Собственно говоря, если учесть, чем зарабатывал Ямаэ Ямамото на хлеб, не стоило рубить сплеча, утверждая, что час, проведенный за сбором сведений о мате, был потрачен совершенно впустую. Не знаю, насколько крупным он был писателем, но всякий раз, когда я увеличивала изображение у него на экране, оказывалось, что он пишет что-то новое. Вчера писал о своем любимом ресторане, сегодня – о колониализме. Слова, которые он искал в словаре, тоже были самыми разнообразными – от «коллокативный» до «сверхдостаток». Единственное, что я могла с уверенностью утверждать насчет Ямаэ Ямамото, – он даже не подозревает об оказавшемся у него совершенно запрещенном товаре. Судя по тому, как медленно он продвигался в работе, меланхоличному выражению, с которым изучал свои платежи в банке, и явному отсутствию прогресса с именами в «списке лиц, с которыми надо связаться», у него, безусловно, имелись свои причины для беспокойства, но я никогда не видела, чтобы хоть что-нибудь в его поведении указывало на озабоченность тем, что где-то в его квартире спрятана вожделенная контрабанда.

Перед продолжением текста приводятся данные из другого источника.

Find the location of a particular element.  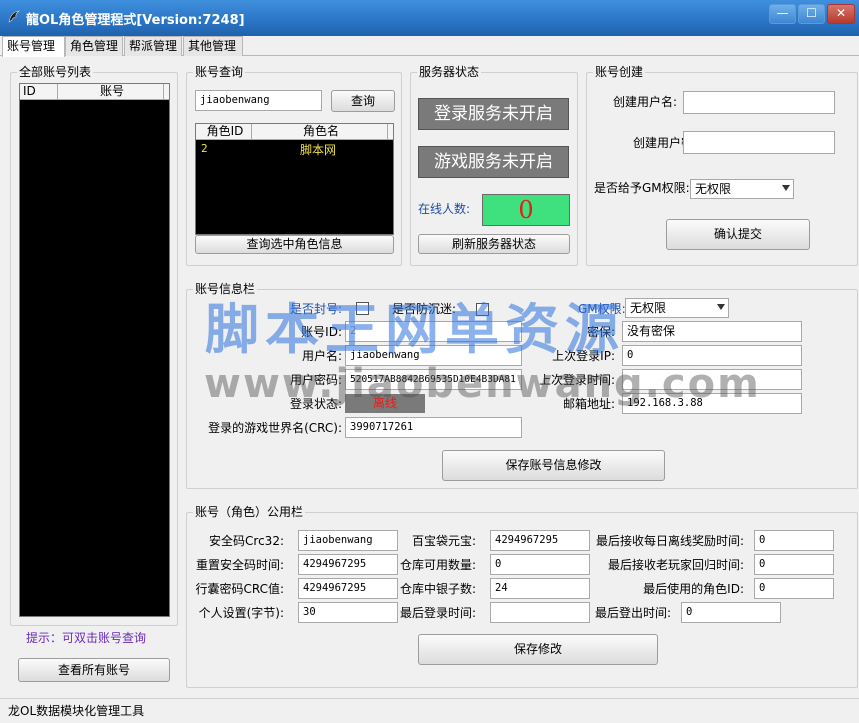

server-status-group: 服务器状态 登录服务未开启 游戏服务未开启 在线人数: 0 刷新服务器状态 is located at coordinates (494, 166).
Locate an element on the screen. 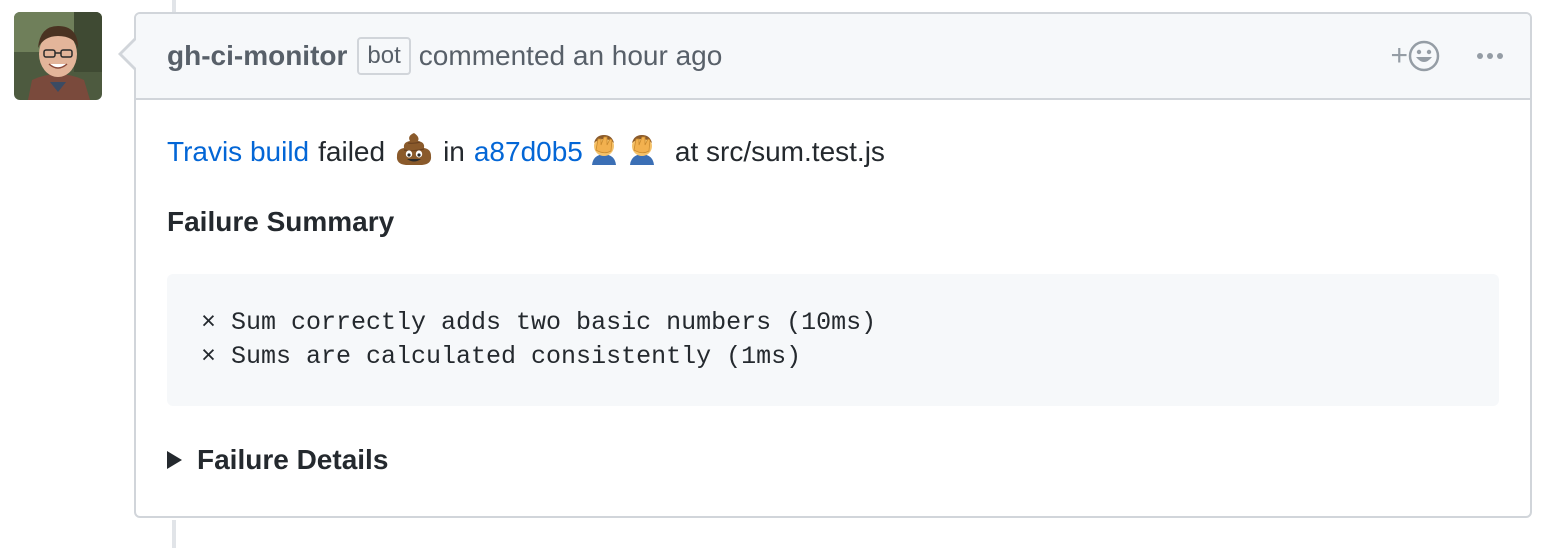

Как я уже говорила, Ямаэ Ямамото ложился в постель в шесть утра и просыпался в два часа дня. То есть он бодрствовал шестнадцать часов в сутки. Поскольку на работу он не ездил, время его бодрствования было приблизительно равно времени, которое он проводил дома, за исключением двухчасового периода с шести до восьми вечера, когда он обычно отсутствовал. Видимо, в это время он ходил гулять или за продуктами. Просмотр материалов с камер наблюдения, установленных по его привычному пути следования и в его излюбленном супермаркете, был работой госпожи Оидзуми, и она говорила мне, что у него не бывает ни подозрительных встреч, ни других подобных инцидентов. Он просто гулял и размышлял, что бы купить.
Вообще-то я слышала от госпожи Оидзуми, что провести в супермаркете целый час для него дело самое обычное. Она рассказывала, что как-то раз он тридцать минут простоял в отделе консервов, прикидывая, какую из банок кисло-сладких маринованных грибов купить. Он колебался между сравнительно небольшой банкой более дорогих грибов, выращенных в нашей местности, и более вместительной банкой грибов подешевле из Китая. И когда решил выбрать одну и положил ее в свою корзинку, сразу же после этого вернул ее на стеллаж. Он настолько мучился нерешительностью, говорила госпожа Оидзуми, что ее так и подмывало сходить и просто купить ему банку. Насколько я могла судить, лишних денег у госпожи Оидзуми не водилось, так что эти ее слова значили немало. Она работала здесь, чтобы было чем платить за дополнительные занятия дочери, а до того ее уволили с семи других работ на неполный день. Только здесь ей удалось продержаться сравнительно долго. Семь – это своего рода достижение, думала я, не сводя глаз с экранов, когда услышала за спиной голос госпожи Оидзуми:
– Пока, до завтра.
– А, пока… – Я обернулась в кресле и вместо того чтобы спросить, с каких еще работ ее выгнали, сказала: – Кстати, выяснилось, что нам не разрешают получать здесь нашу почту, а я и не знала.